The creatine kinase system is essential for optimal refill of the sarcoplasmic reticulum Ca2+ store in skeletal muscle

Muscle function depends on an adequate ATP supply to sustain the energy consumption associated with Ca2+ cycling and actomyosin sliding during contraction. In this regulation of energy homeostasis, the creatine kinase (CK) circuit for high energy phosphoryl transfer between ATP and phosphocreatine plays an important role. We earlier established a functional connection between the activity of the CK system and Ca2+ homeostasis during depolarization and contractile activity of muscle. Here, we show how CK activity is coupled to the kinetics of spontaneous and electrically induced Ca2+ transients in the sarcoplasm of myotubes. Using the UV ratiometric Ca2+ probe Indo-1 and video-rate confocal microscopy in CK-proficient and -deficient cultured cells, we found that spontaneous and electrically induced transients were dependent on ryanodine-sensitive Ca2+ release channels, sarcoplasmic/endoplasmic reticulum Ca2+-ATPase pumps, extracellular calcium, and functional mitochondria in both cell types.

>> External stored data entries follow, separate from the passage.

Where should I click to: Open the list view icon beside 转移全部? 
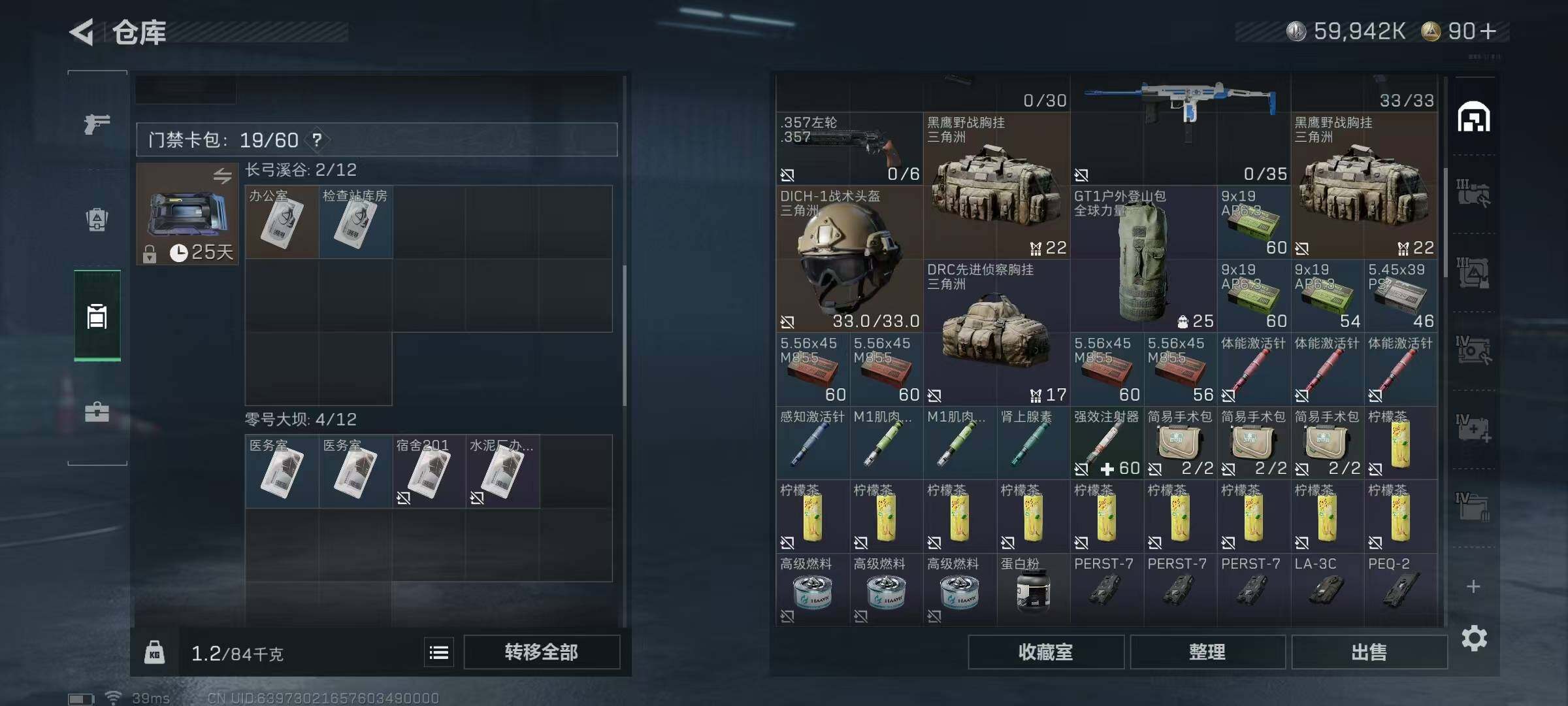(x=439, y=652)
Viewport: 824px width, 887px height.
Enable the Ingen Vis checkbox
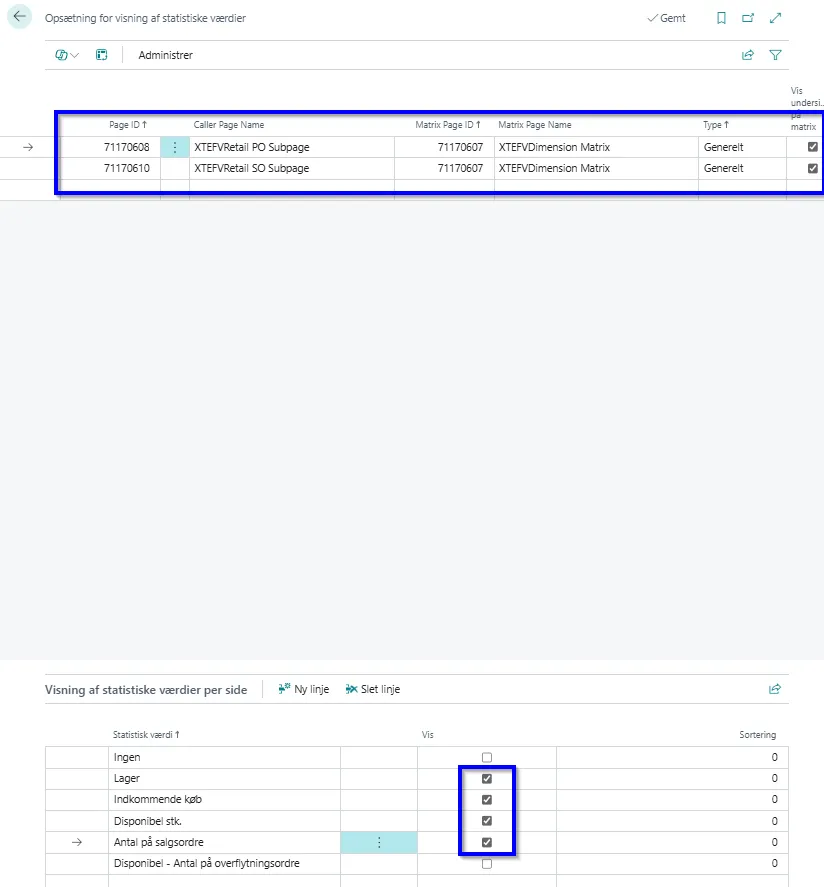tap(487, 757)
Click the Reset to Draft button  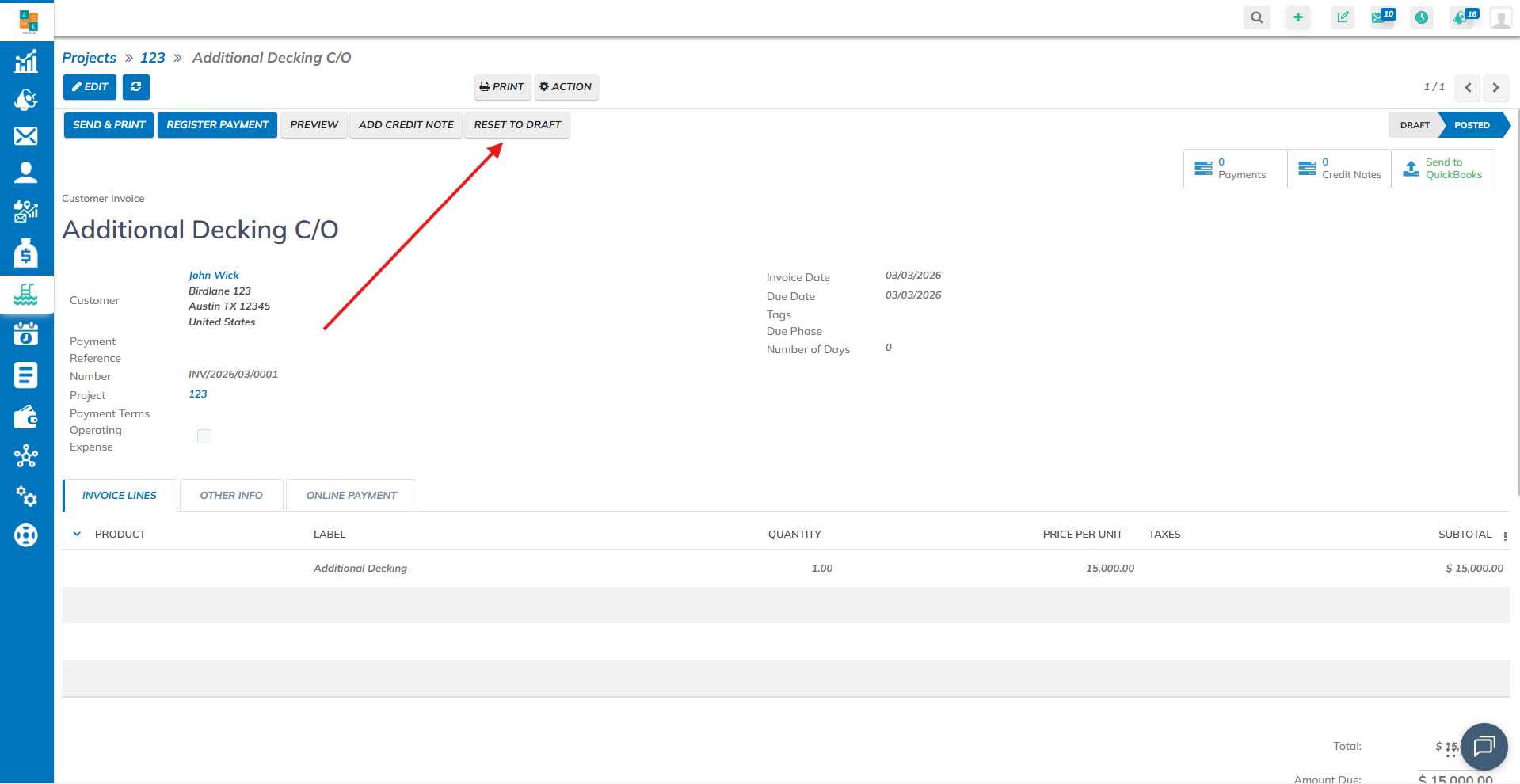(517, 125)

However, at increasing sarcoplasmic Ca2+ load (induced by electrical stimulation at 0.1, 1, and 10 Hz), the Ca2+ removal rate and the amount of Ca2+ released per transient were gradually reduced in CK-deficient (but not wild-type) myotubes. We conclude that the CK/phosphocreatine circuit is essential for efficient delivery of ATP to the sarcoplasmic/endoplasmic reticulum Ca2+-ATPase pumps and thereby directly influences sarcoplasmic reticulum refilling and the kinetics of the sarcoplasmic Ca2+ signals.